## OBJECTIVE:
Present every line of the items below as a numbered list, dropping any blank lines.

## Extracted data entries:
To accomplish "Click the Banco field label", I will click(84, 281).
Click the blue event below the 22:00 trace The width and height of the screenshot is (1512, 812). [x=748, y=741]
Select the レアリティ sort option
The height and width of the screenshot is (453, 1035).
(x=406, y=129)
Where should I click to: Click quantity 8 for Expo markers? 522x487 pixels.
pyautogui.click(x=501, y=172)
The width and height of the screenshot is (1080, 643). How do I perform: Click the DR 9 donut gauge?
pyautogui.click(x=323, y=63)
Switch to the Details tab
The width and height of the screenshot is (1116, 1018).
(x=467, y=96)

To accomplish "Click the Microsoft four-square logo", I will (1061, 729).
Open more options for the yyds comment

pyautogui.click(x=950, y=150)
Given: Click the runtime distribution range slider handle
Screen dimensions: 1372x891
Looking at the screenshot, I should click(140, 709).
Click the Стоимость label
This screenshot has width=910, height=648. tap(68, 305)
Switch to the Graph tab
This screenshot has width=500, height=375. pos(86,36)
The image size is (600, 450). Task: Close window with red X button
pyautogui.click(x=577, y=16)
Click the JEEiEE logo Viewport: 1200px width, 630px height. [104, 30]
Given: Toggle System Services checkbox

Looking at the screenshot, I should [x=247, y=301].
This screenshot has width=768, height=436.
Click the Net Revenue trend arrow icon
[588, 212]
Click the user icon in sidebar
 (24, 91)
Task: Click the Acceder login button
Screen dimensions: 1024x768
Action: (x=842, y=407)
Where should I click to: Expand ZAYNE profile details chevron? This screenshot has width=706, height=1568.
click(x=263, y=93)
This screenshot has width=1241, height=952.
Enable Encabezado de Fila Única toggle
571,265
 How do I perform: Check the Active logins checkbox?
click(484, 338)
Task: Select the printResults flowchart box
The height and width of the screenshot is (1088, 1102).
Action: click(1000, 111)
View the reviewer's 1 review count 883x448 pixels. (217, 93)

## RESPONSE TO THIS TASK:
1. To accomplish "Click the Banco field label", I will click(84, 281).
2. Click the blue event below the 22:00 trace The width and height of the screenshot is (1512, 812). [x=748, y=741]
3. Select the レアリティ sort option
4. The height and width of the screenshot is (453, 1035).
5. (x=406, y=129)
6. Where should I click to: Click quantity 8 for Expo markers? 522x487 pixels.
7. pyautogui.click(x=501, y=172)
8. The width and height of the screenshot is (1080, 643). How do I perform: Click the DR 9 donut gauge?
9. pyautogui.click(x=323, y=63)
10. Switch to the Details tab
11. The width and height of the screenshot is (1116, 1018).
12. (x=467, y=96)
13. To accomplish "Click the Microsoft four-square logo", I will (1061, 729).
14. Open more options for the yyds comment
15. pyautogui.click(x=950, y=150)
16. Given: Click the runtime distribution range slider handle
17. Screen dimensions: 1372x891
18. Looking at the screenshot, I should click(140, 709).
19. Click the Стоимость label
20. This screenshot has width=910, height=648. tap(68, 305)
21. Switch to the Graph tab
22. This screenshot has width=500, height=375. pos(86,36)
23. The image size is (600, 450). Task: Close window with red X button
24. pyautogui.click(x=577, y=16)
25. Click the JEEiEE logo Viewport: 1200px width, 630px height. [104, 30]
26. Given: Toggle System Services checkbox
27. Looking at the screenshot, I should [x=247, y=301].
28. This screenshot has width=768, height=436.
29. Click the Net Revenue trend arrow icon
30. [588, 212]
31. Click the user icon in sidebar
32.  (24, 91)
33. Task: Click the Acceder login button
34. Screen dimensions: 1024x768
35. Action: (x=842, y=407)
36. Where should I click to: Expand ZAYNE profile details chevron? This screenshot has width=706, height=1568.
37. click(x=263, y=93)
38. This screenshot has width=1241, height=952.
39. Enable Encabezado de Fila Única toggle
40. 571,265
41.  How do I perform: Check the Active logins checkbox?
42. click(484, 338)
43. Task: Select the printResults flowchart box
44. The height and width of the screenshot is (1088, 1102).
45. Action: click(1000, 111)
46. View the reviewer's 1 review count 883x448 pixels. (217, 93)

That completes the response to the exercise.